Bonjour bonjour,
J’espère que vous allez bien et que vous avez passé un bel été ! Qui dit rentré dit retour à la routine, et quand on pense à la routine, on pense immanquablement à l’infolettre Ces temps-ci de Monsieur Plam, livrée tous les mercredis matin dans votre boite courriels. C’est donc dire que, à l’instar des gens qui sont payés pour le faire, je ressaute cette année encore dans le cirque continuel de l’actualité afin de rajouter mon grain de sable aux dunes de l’internet.
Changements au site web et aux infolettres
Je ne sais pas pour vous, mais je n’ai personnellement pas chômé cet été. Et je ne fais pas juste référence ici à mon vrai boulot qui me maintient dans la fameuse « population active ». J’ai également réfléchi au devenir de la marque (non déposée) Monsieur Plam, et à plusieurs améliorations (ou tout simplement des changements) au site web et aux infolettres.
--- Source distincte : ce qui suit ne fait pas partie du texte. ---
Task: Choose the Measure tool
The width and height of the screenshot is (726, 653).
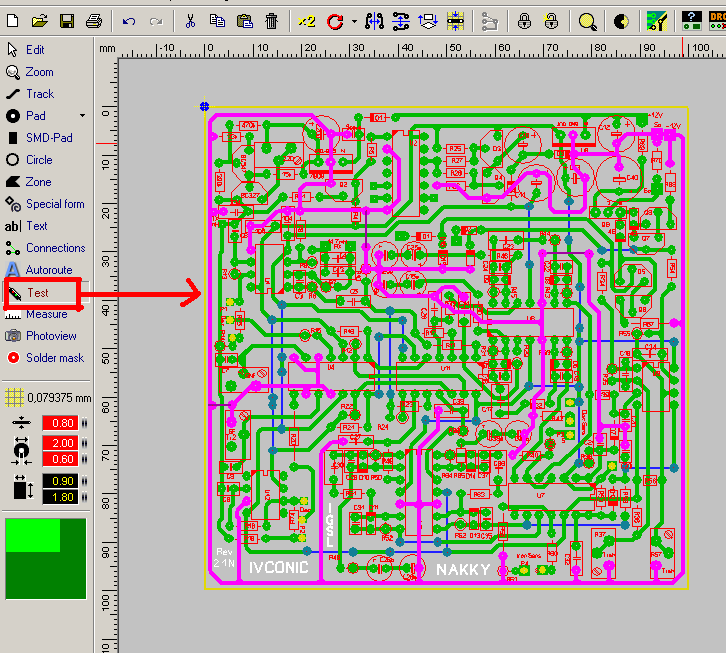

Alerte au changement de nom !
Désormais, le site internet/ blog sera nommé L’Ostrogoth. J’ai passé une bonne partie de l’été à chercher un nom de média qui fait semi-sérieux dû à la direction satirique que j’essaie de faire prendre au contenu. Au pays des anglo-saxons, il y a bien sûr The Beaverton (Canada) et The Onion (États-Unis), et en France il y a Le Canard enchaîné et Charlie Hebdo. Voulant distinguer mon nom de plume (Monsieur Plam) du projet sur lequel je travaille, je me suis lancé à la recherche d’un nom convenable.
En lisant le très bon essai La société de provocation de Dahlia Namian, je suis tombé sur un passage intéressant qui va comme suit :
« Le premier ministre Justin Trudeau lui-même s’est dit “extrêmement frustré” par ces “Ostrogoths en vacances”, une expression de mépris qui n’était pas sans évoquer les coups de gueule de son père. Le fils Trudeau paraissait davantage démoralisé par le mauvais goût de ces jeunes barbares que par leur mépris des règles sanitaires ». (p.94-95)
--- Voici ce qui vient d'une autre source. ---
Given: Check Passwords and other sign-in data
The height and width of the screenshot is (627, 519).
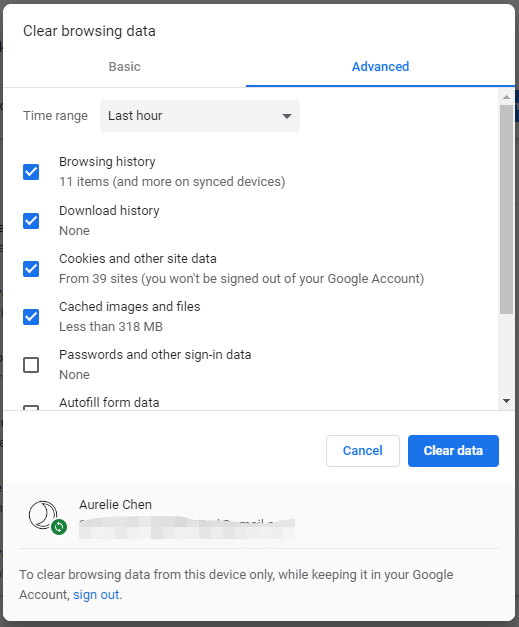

L’autrice énumère ensuite les nombreuses péripéties de voyages de notre ancien souverain (son voyage à Tofino pendant la première Journée nationale de la vérité et de la réconciliation et son voyage chez son richissime ami guide spirituel, l’Aga Khan), avant de conclure sur cette formule visant à souligner un antagonisme de classe :
« Le premier ministre s’est alors trouvé dans l’embarras, mais personne n’a songé à le qualifier de barbare. La déliquescence du sénateur romain est un art de la chute qui s’exécute dans le faste et le raffinement, tandis que les débordements des “Ostrogoths” sont avilissants et ridicules. Ainsi l’exige l’ordre du monde. Du moins tel qu’on est invité à se le représenter ». (p.98)
Le nouveau nom est donc une référence à la façon que les riches et puissants peuvent percevoir la plèbe que nous sommes, nous, les ni riches ni puissants, le tout avec un ton moqueur.
Et ça vient aussi avec une nouvelle identité visuelle pas pire du tout, que j’ai moi-même gossé dans le logiciel d’édition graphique Gimp.
Nouvelle section Oyez, oyez !
Celle-là n’est pas trop compliquée. Je crée seulement une rubrique supplémentaire sur mon site web afin de vous faire parvenir des messages d’intérêt général sur les activités de L’Ostrogoth. Que ce soit un message de rentrée comme celui-ci ou encore l’annonce d’un nouveau collaborateur (envoyez vos CV !), tous les textes plates de cette nature seront publiés dans cette rubrique.
Nouveau format (encore non testé) pour Ces temps-ci.
Véritable pierre angulaire de L’Ostrogoth, l’infolettre Ces temps-ci fait peau neuve. La saison passée, il s’agissait essentiellement d’une curation des nouvelles politiques de la semaine digne d’intérêt pour quiconque ayant 10 minutes de son temps pour faire un tour d’horizon complet de l’actualité le samedi matin. Trois nouvelles québecoises, trois nouvelles canadiennes et quatre nouvelles internationales (plus un ramassis d’autres nouvelles en bref), le tout commenté pour vous indiquer que penser de tout ça (blague).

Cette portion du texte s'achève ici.